[Target position records]
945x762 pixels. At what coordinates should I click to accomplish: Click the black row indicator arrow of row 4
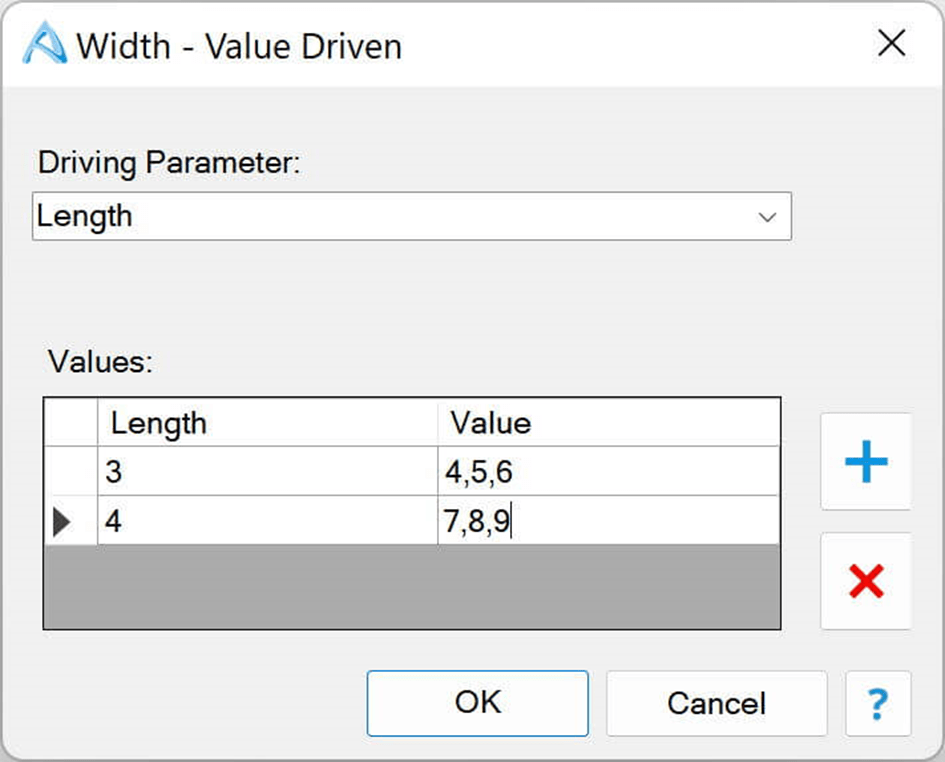point(62,521)
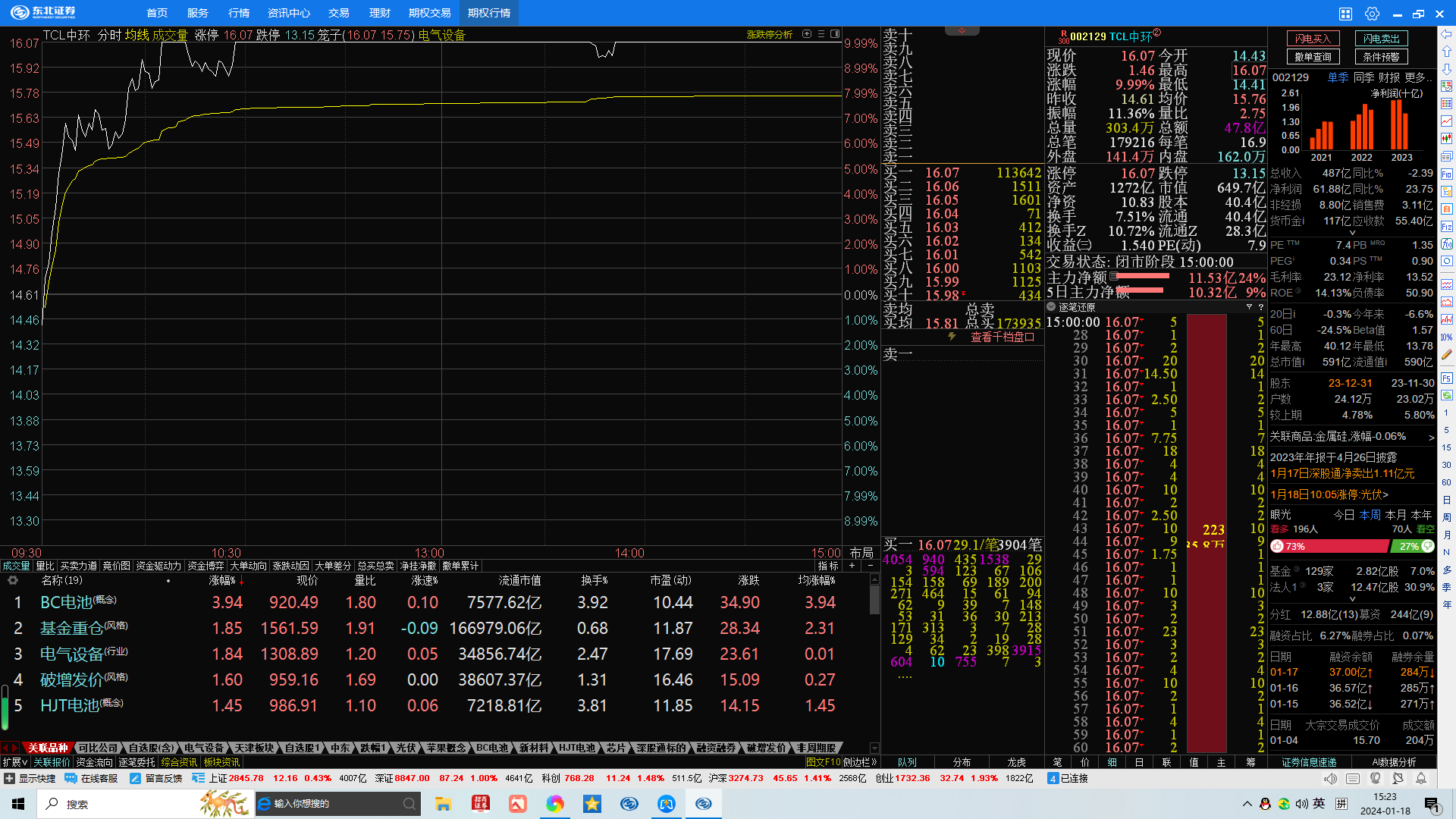
Task: Open the settings gear in title bar
Action: click(1372, 14)
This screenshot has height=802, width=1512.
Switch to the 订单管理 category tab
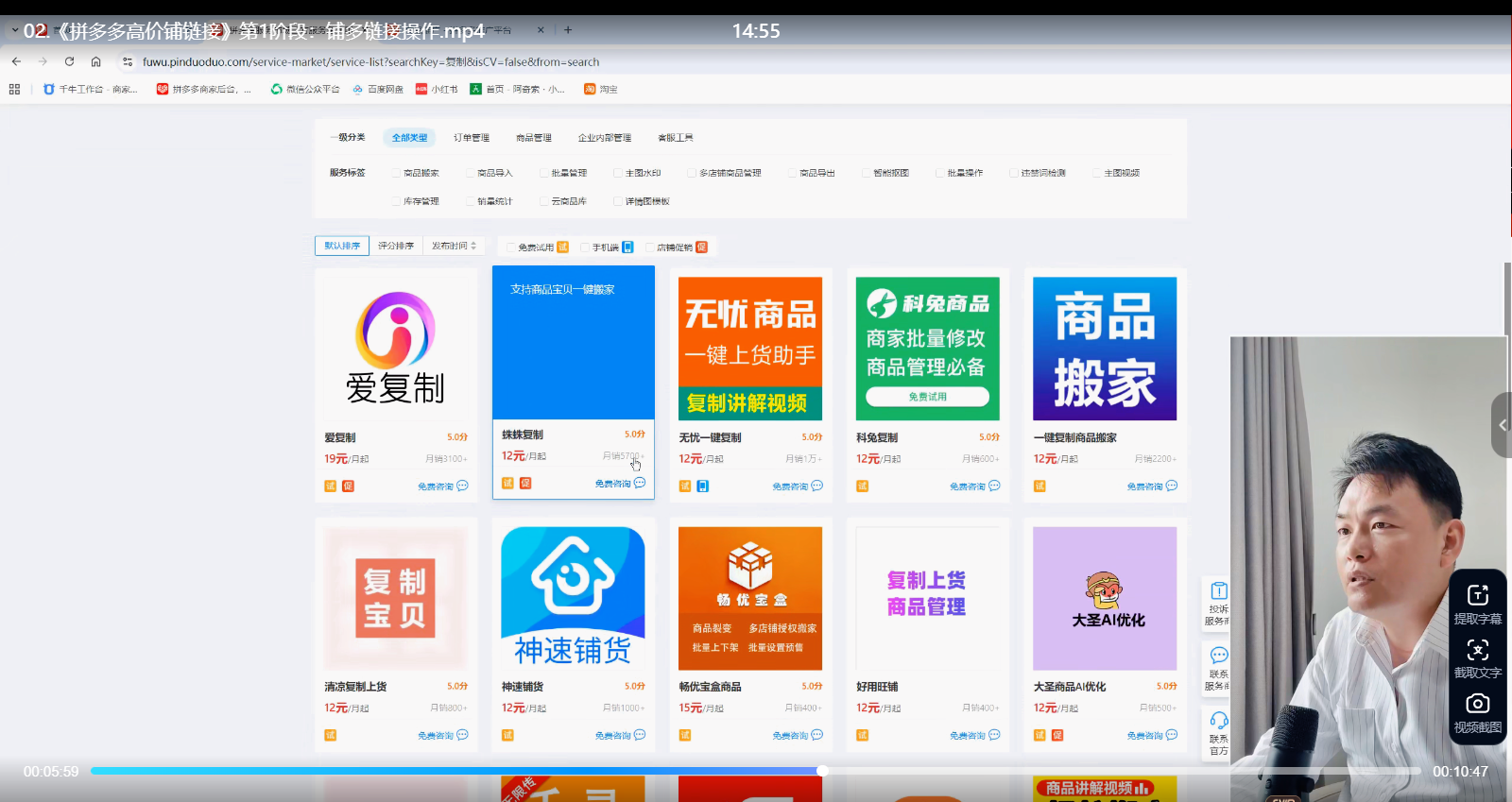coord(472,138)
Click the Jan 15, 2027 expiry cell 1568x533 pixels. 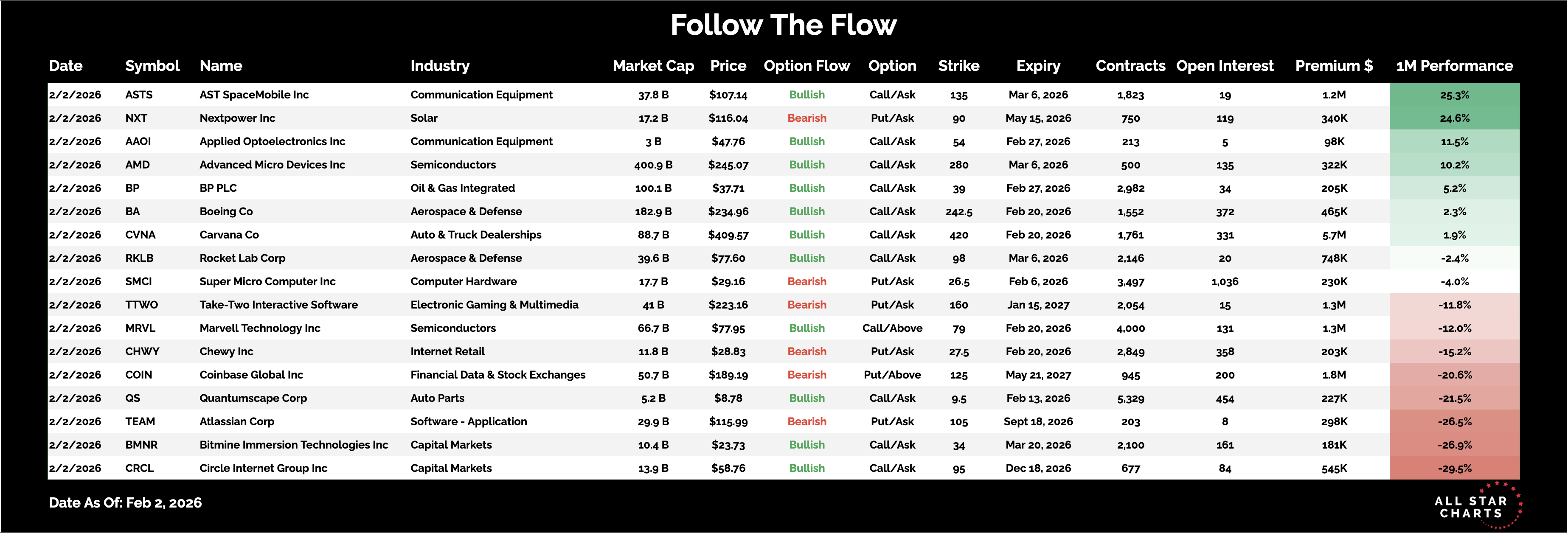click(x=1038, y=305)
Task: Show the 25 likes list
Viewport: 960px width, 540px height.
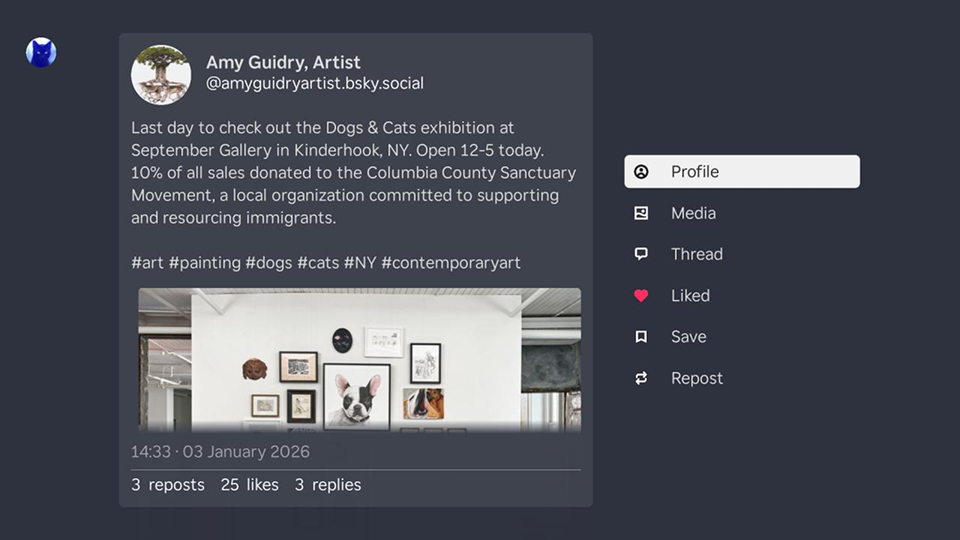Action: (x=249, y=485)
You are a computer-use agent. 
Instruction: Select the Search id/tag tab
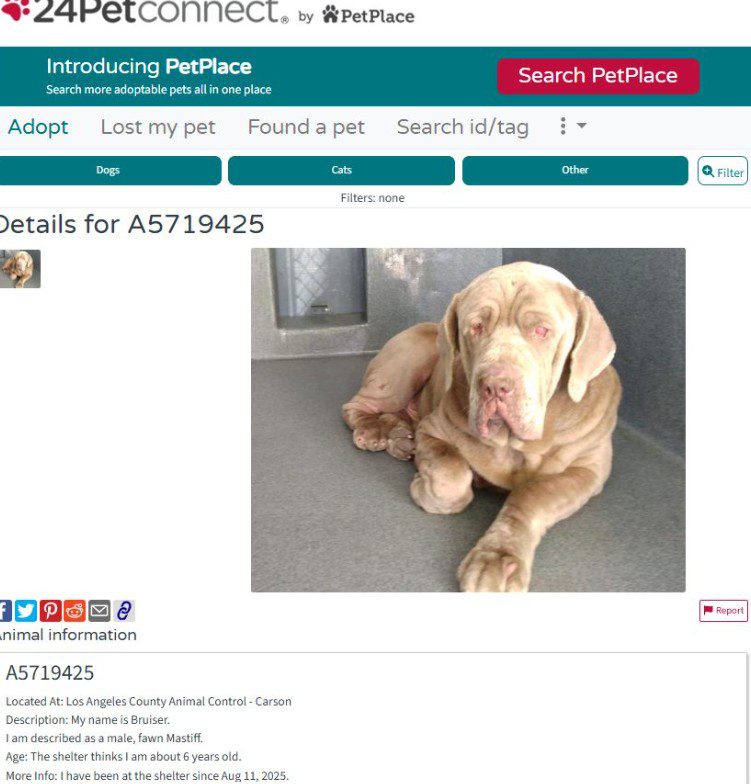tap(462, 127)
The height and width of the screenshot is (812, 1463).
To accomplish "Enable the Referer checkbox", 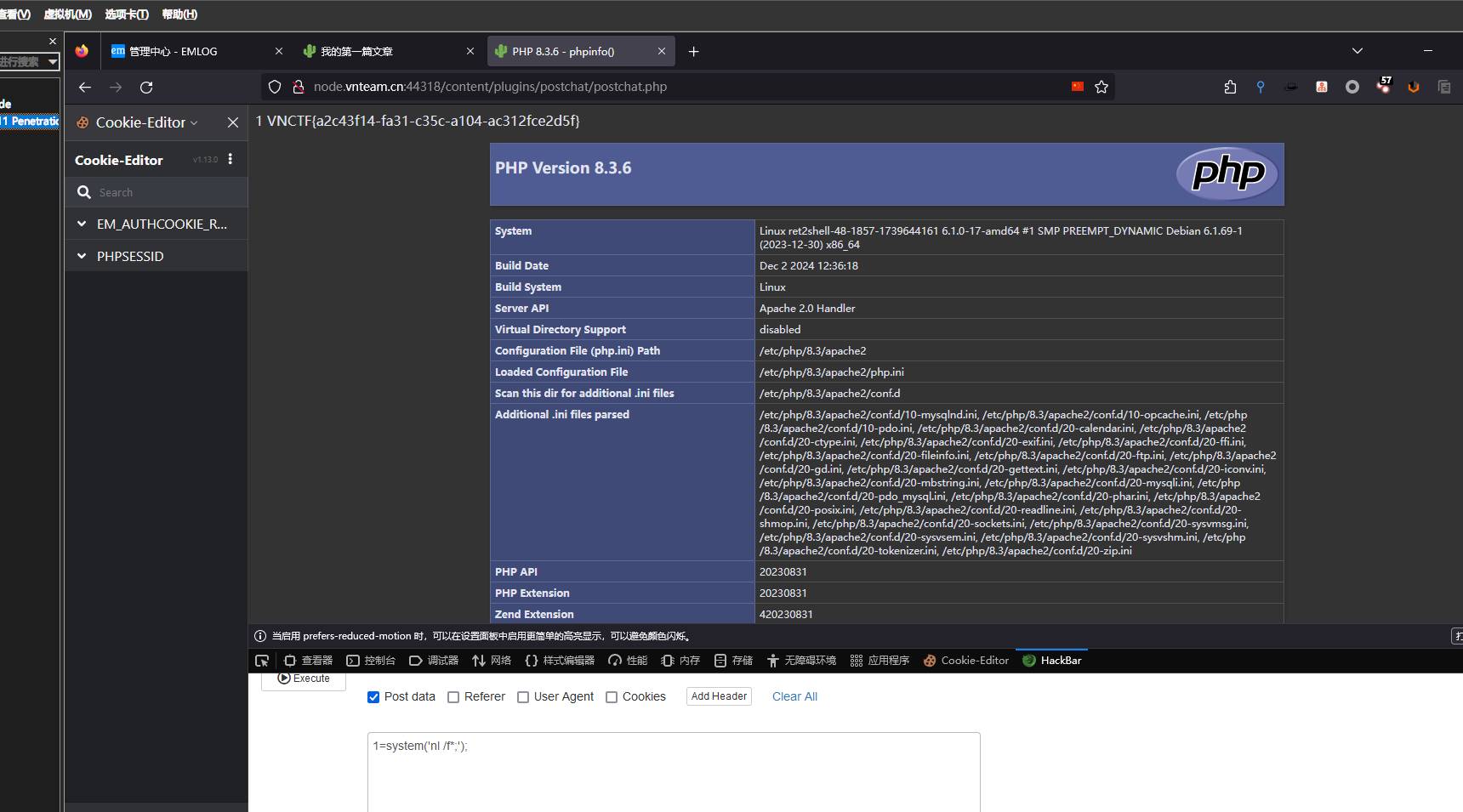I will pyautogui.click(x=453, y=697).
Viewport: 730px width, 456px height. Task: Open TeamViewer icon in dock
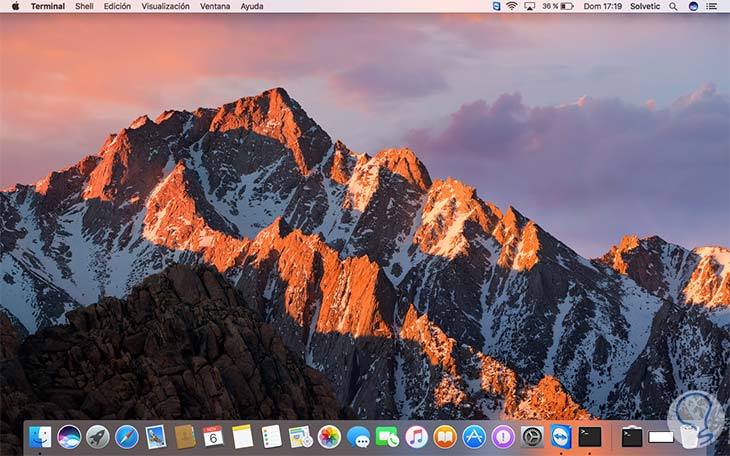561,436
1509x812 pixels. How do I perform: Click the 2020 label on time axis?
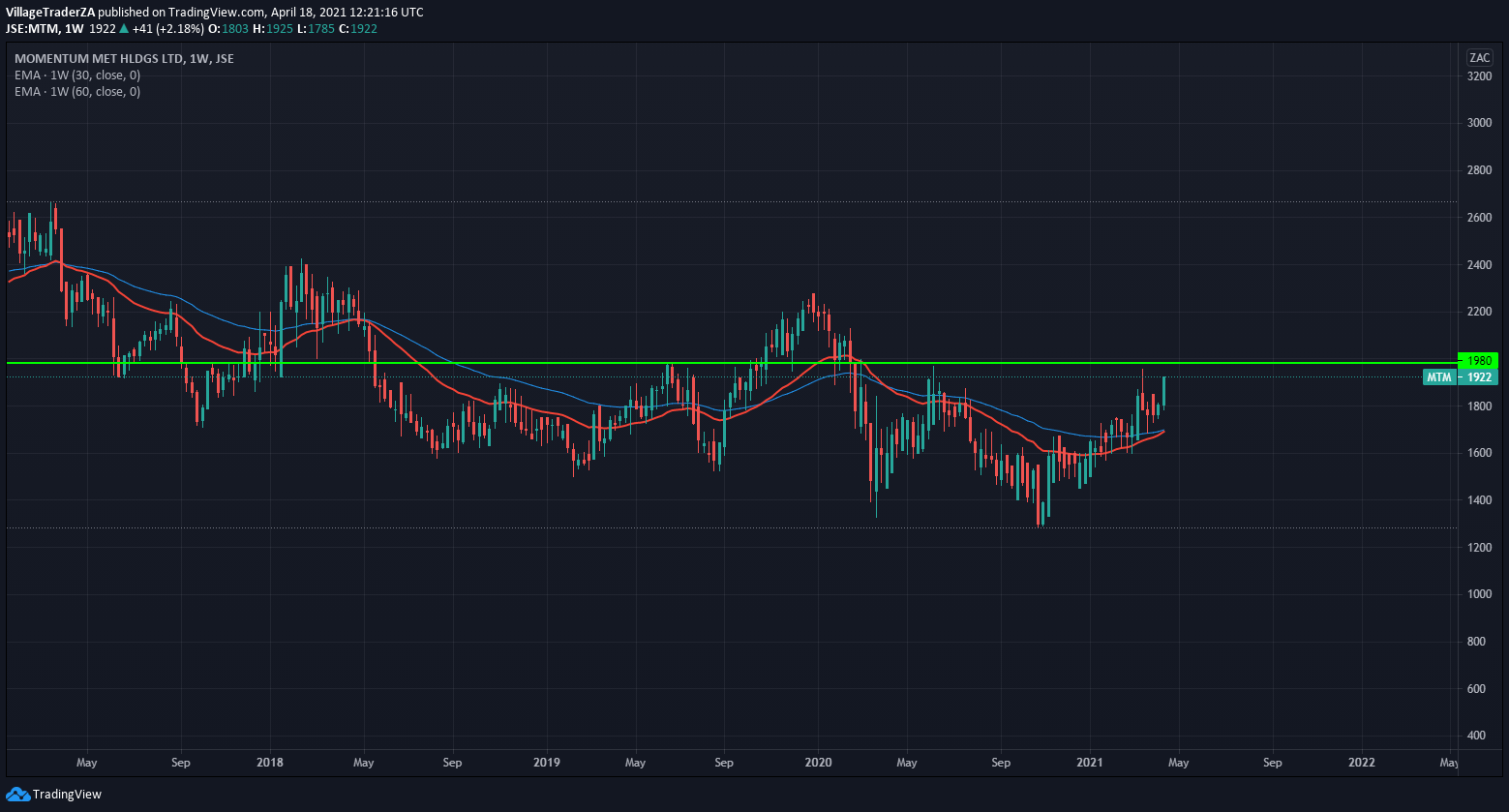(819, 763)
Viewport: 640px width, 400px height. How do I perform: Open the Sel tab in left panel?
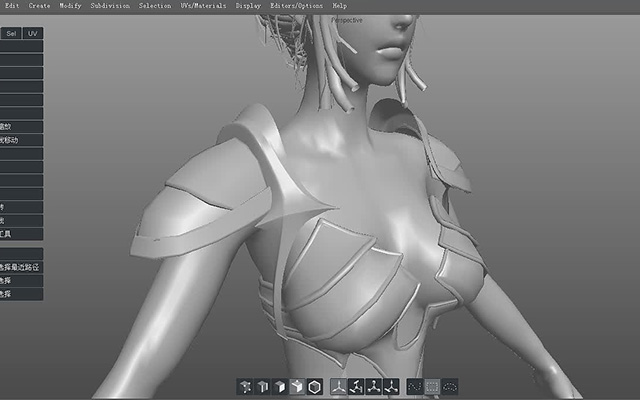11,33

• Work to be completed: Rewrite everything from the line containing "Viewport: 730px width, 456px" down to the end of the records, replacing "time axis" with "timeline" and leaving everything else unchanged. Leave the pictures out of your answer.

• Reply to the exercise:
Viewport: 730px width, 456px height. Task: Open TeamViewer icon in dock
561,436
1509x812 pixels. How do I perform: Click the 2020 label on timeline?
(819, 763)
Viewport: 640px width, 400px height. How do I perform: Open the Sel tab in left panel?
11,33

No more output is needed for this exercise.